▶ **Stored data entries**:
*****
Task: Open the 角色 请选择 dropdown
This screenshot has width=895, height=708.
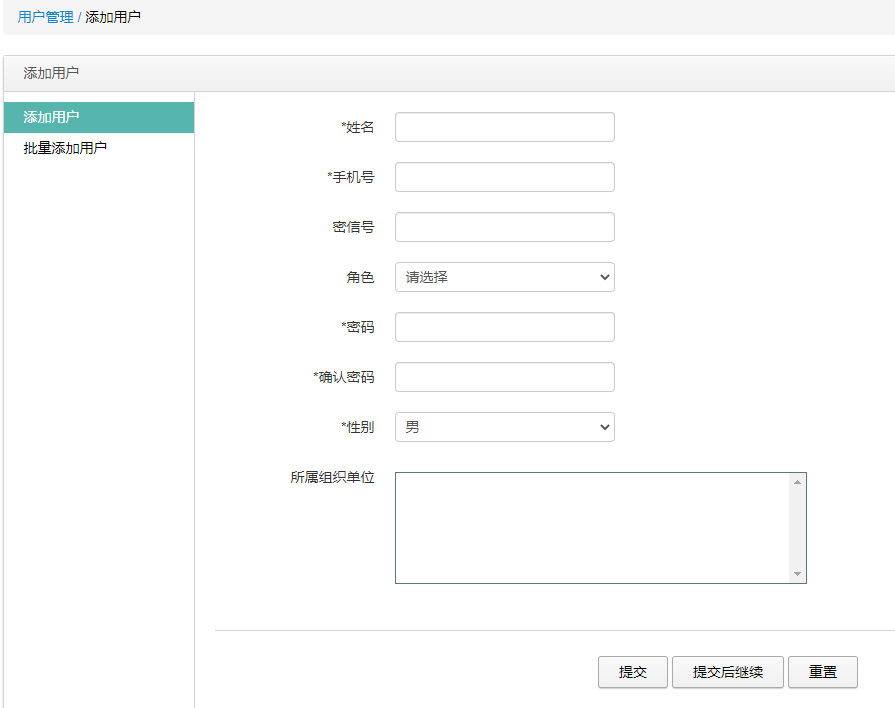Action: coord(504,277)
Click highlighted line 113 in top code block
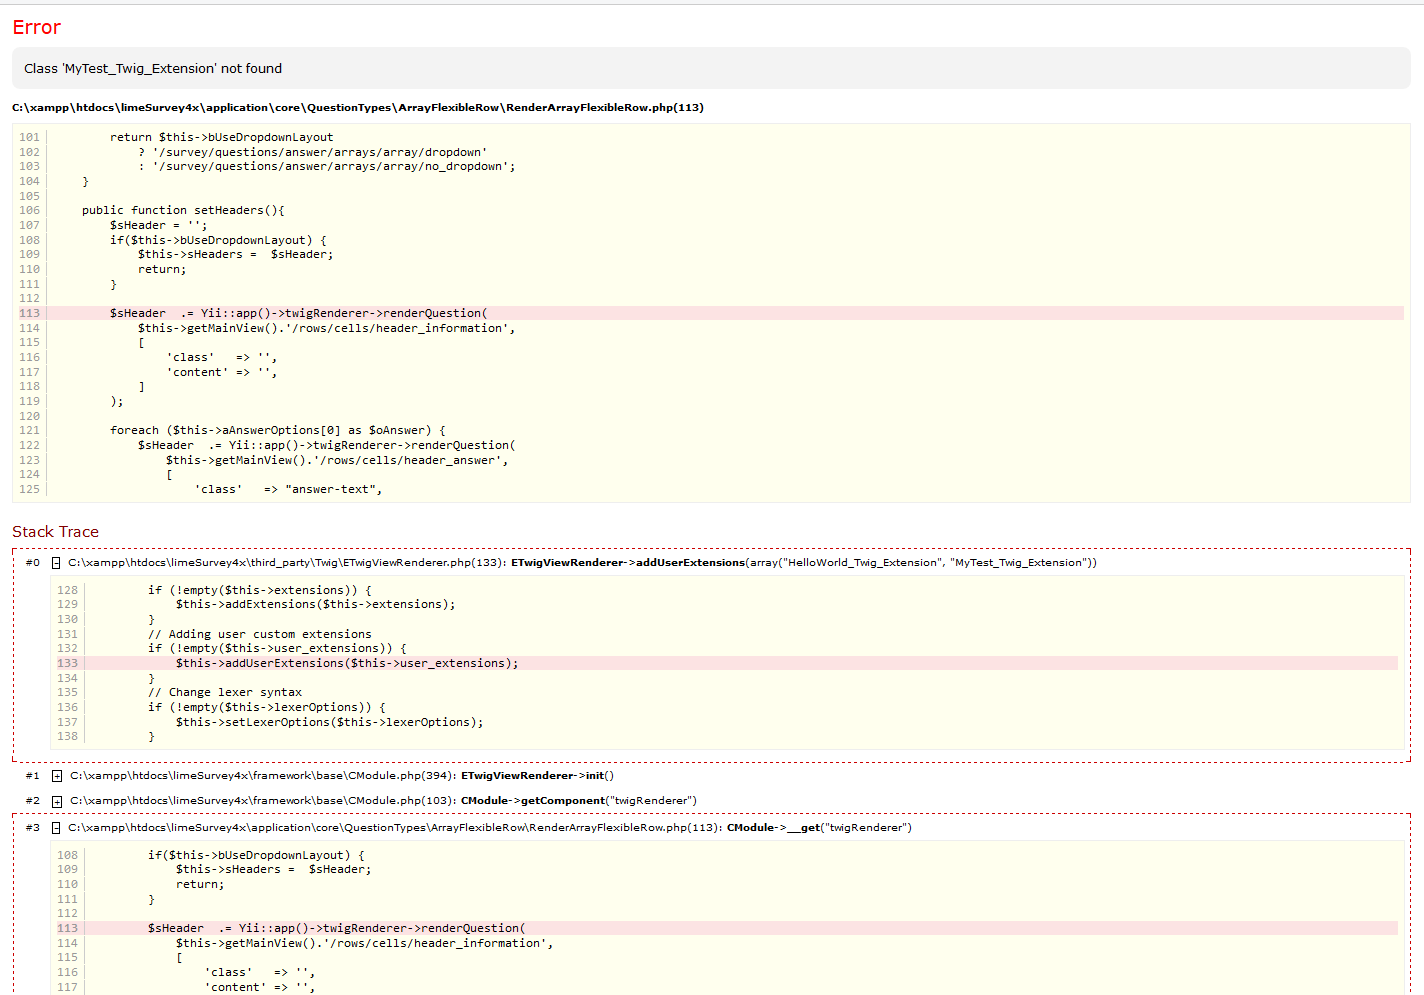The width and height of the screenshot is (1424, 995). 299,314
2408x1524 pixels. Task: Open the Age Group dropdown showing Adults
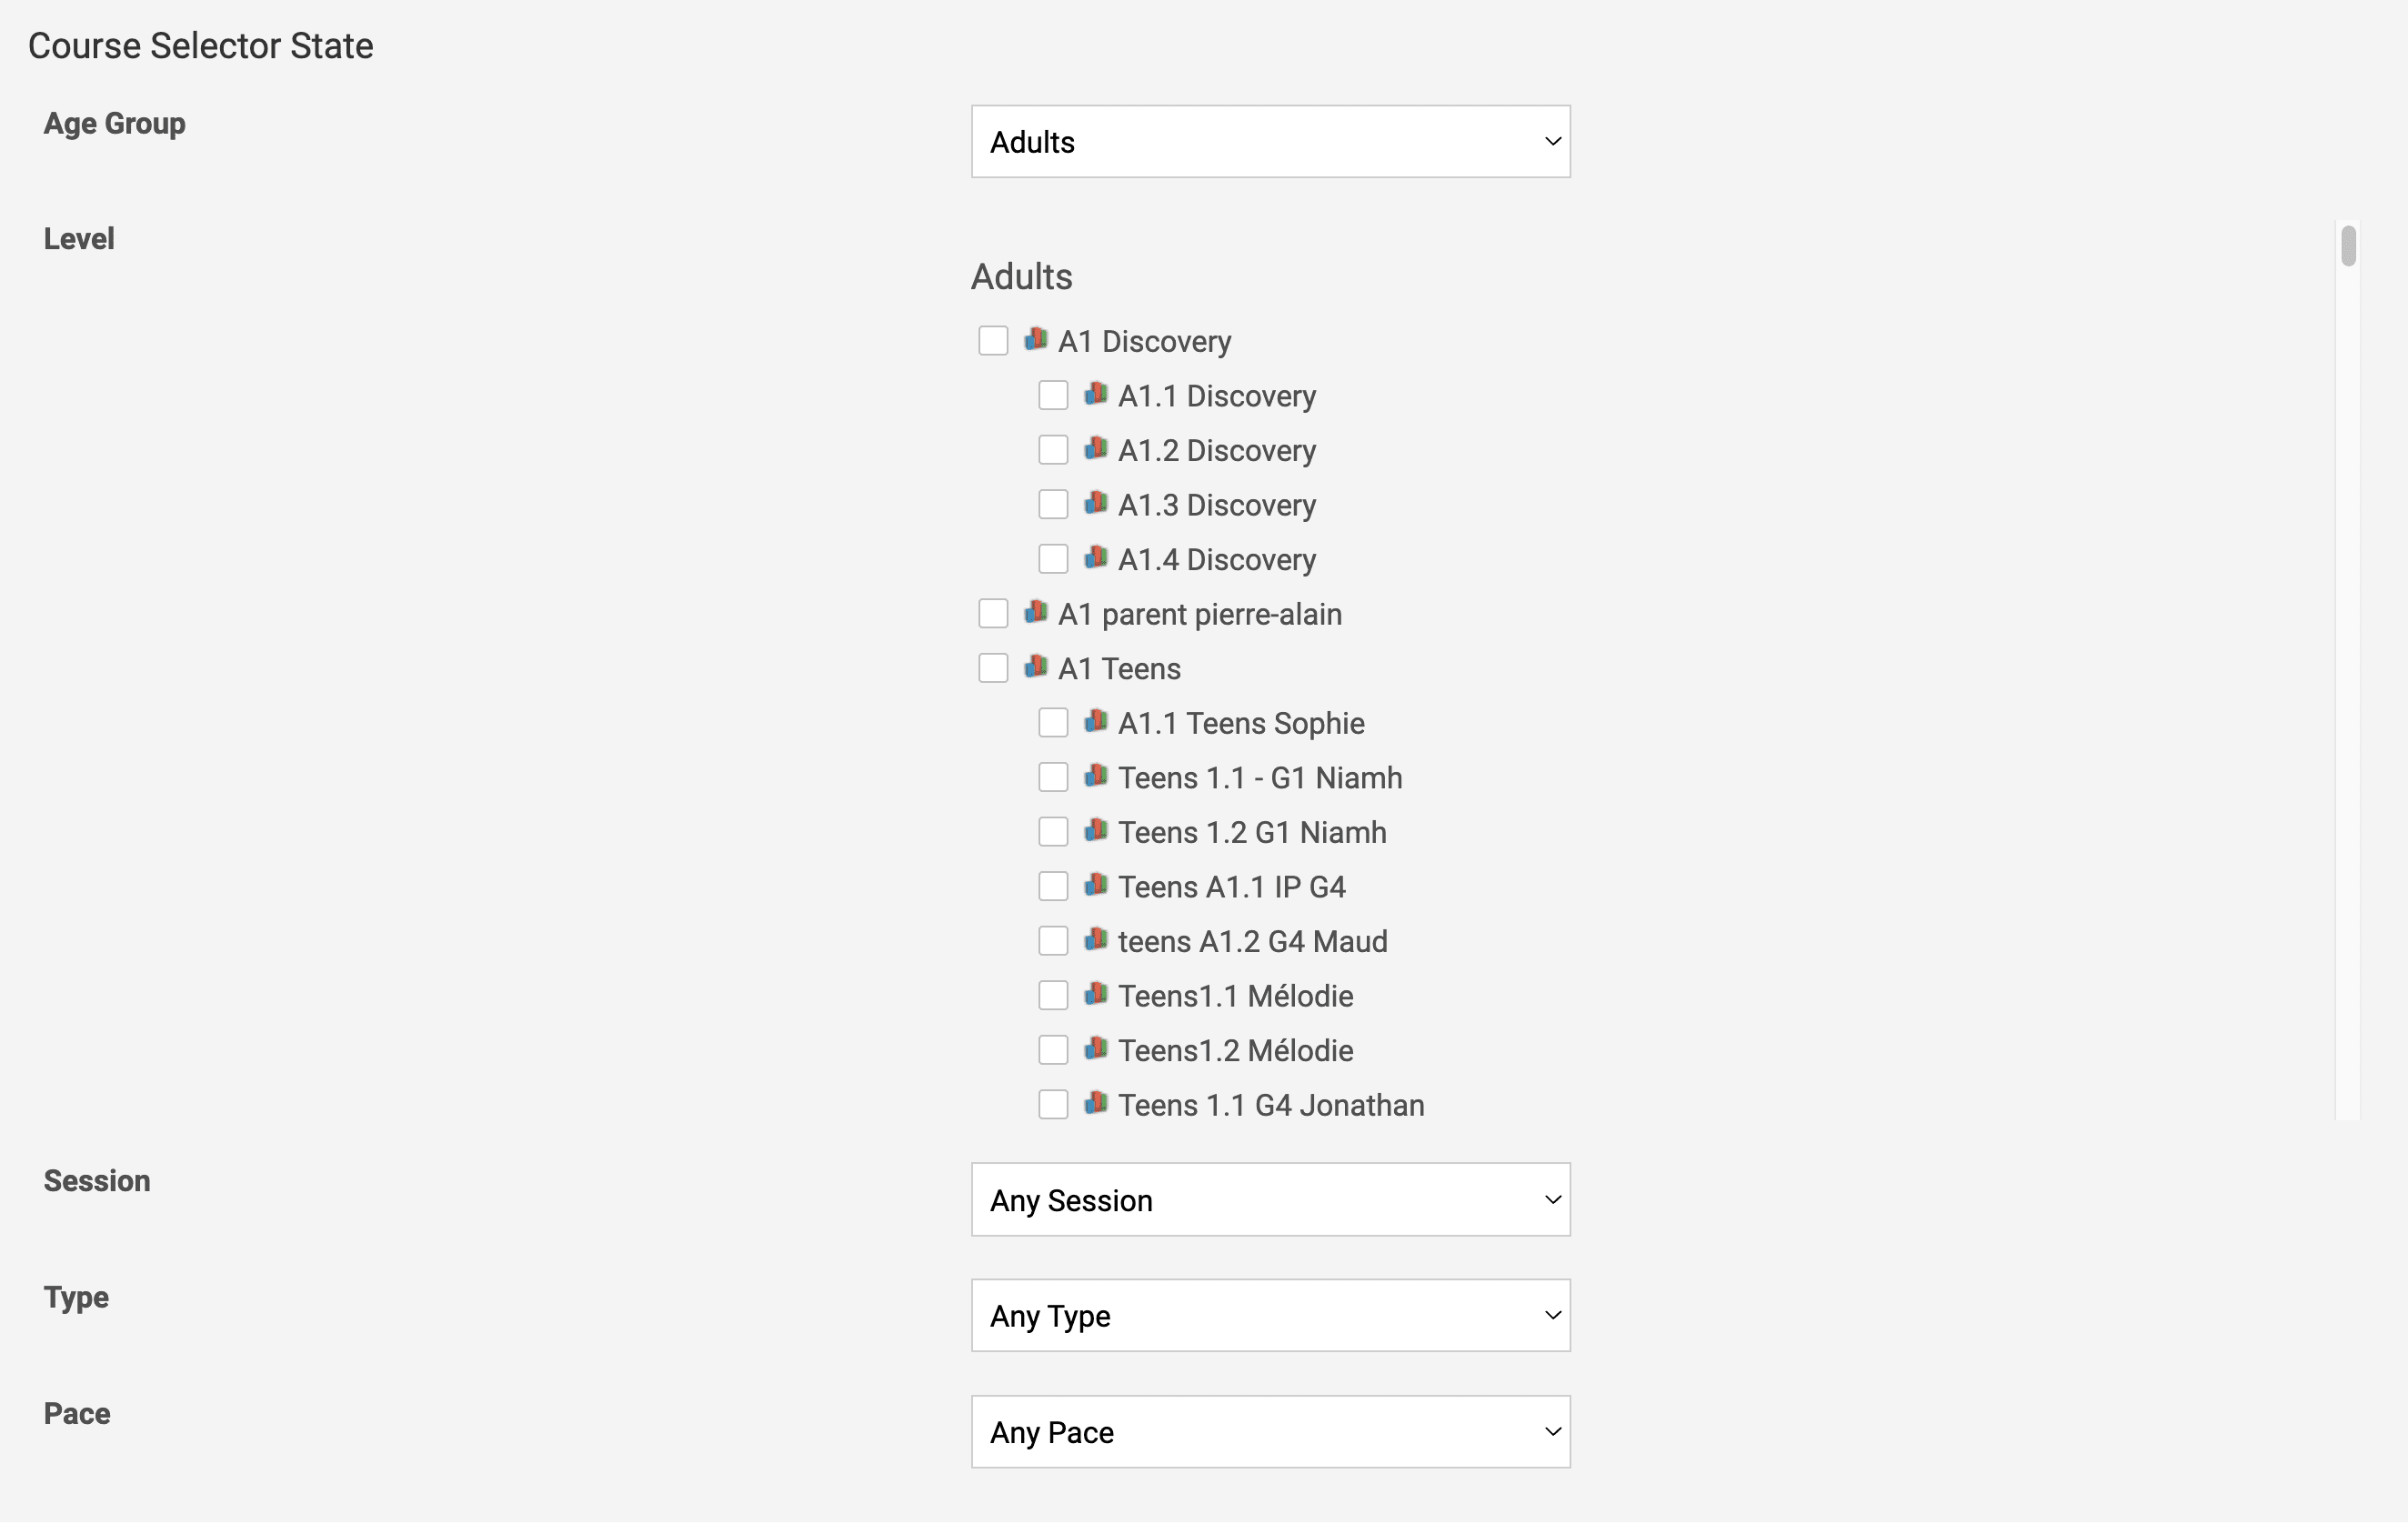point(1270,142)
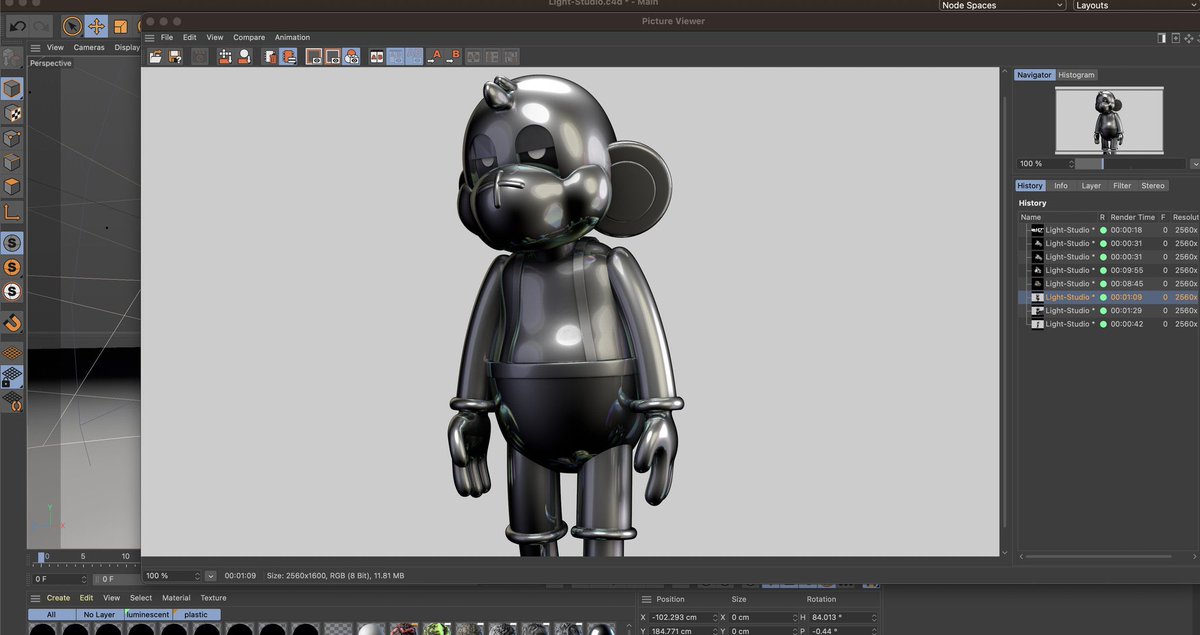
Task: Select the Points mode icon
Action: (12, 140)
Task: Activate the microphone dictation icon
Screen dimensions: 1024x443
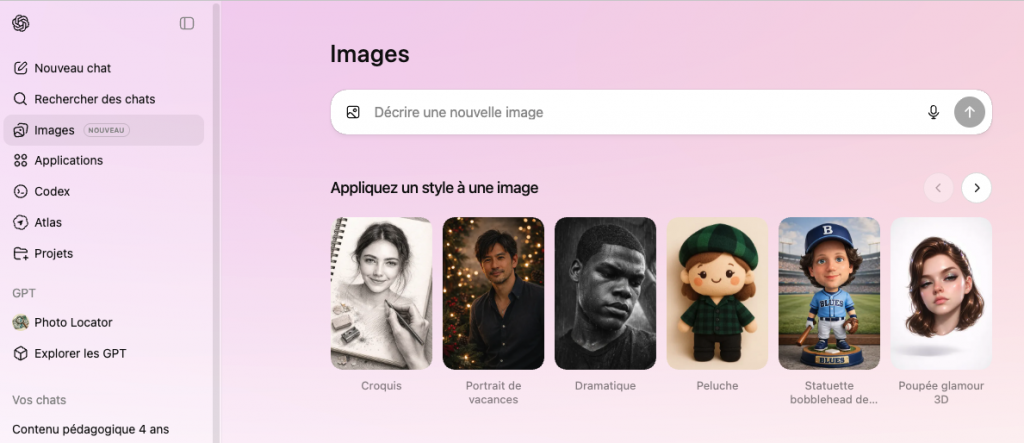Action: [x=933, y=113]
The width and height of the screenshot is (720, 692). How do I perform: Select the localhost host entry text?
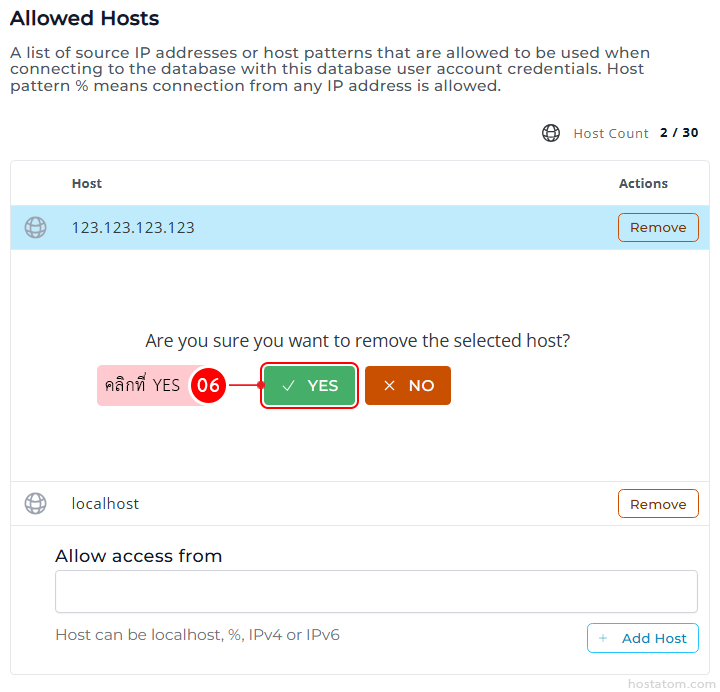[105, 504]
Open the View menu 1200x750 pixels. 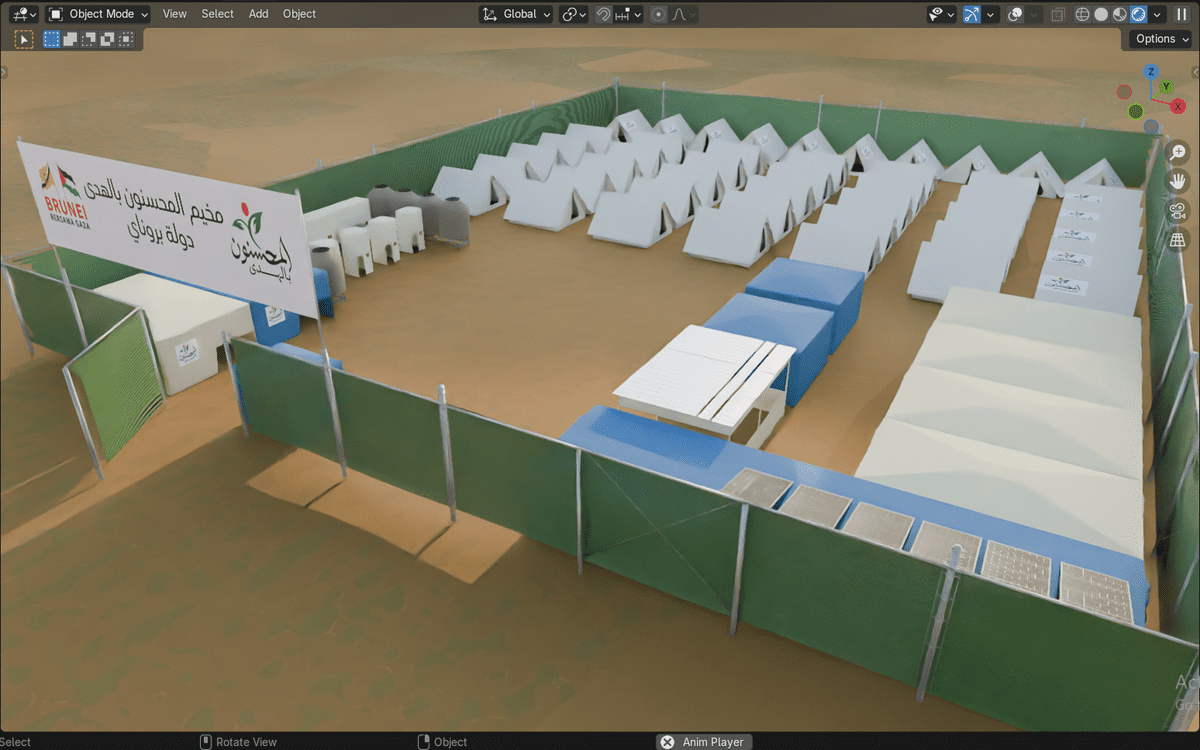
*****
▶ **TO DO**:
Would it be possible to print the records above verbatim, pictures omitted?

▶ **WRITTEN ANSWER**:
Task: Open the 角色 请选择 dropdown
This screenshot has width=895, height=708.
Action: coord(504,277)
Click highlighted line 113 in top code block
The width and height of the screenshot is (1424, 995). 299,314
2408x1524 pixels. Task: Open the Age Group dropdown showing Adults
point(1270,142)
Task: Select the Points mode icon
Action: (12, 140)
Task: Activate the microphone dictation icon
Screen dimensions: 1024x443
Action: [x=933, y=113]
The width and height of the screenshot is (720, 692). How do I perform: Select the localhost host entry text?
[105, 504]
Open the View menu 1200x750 pixels. 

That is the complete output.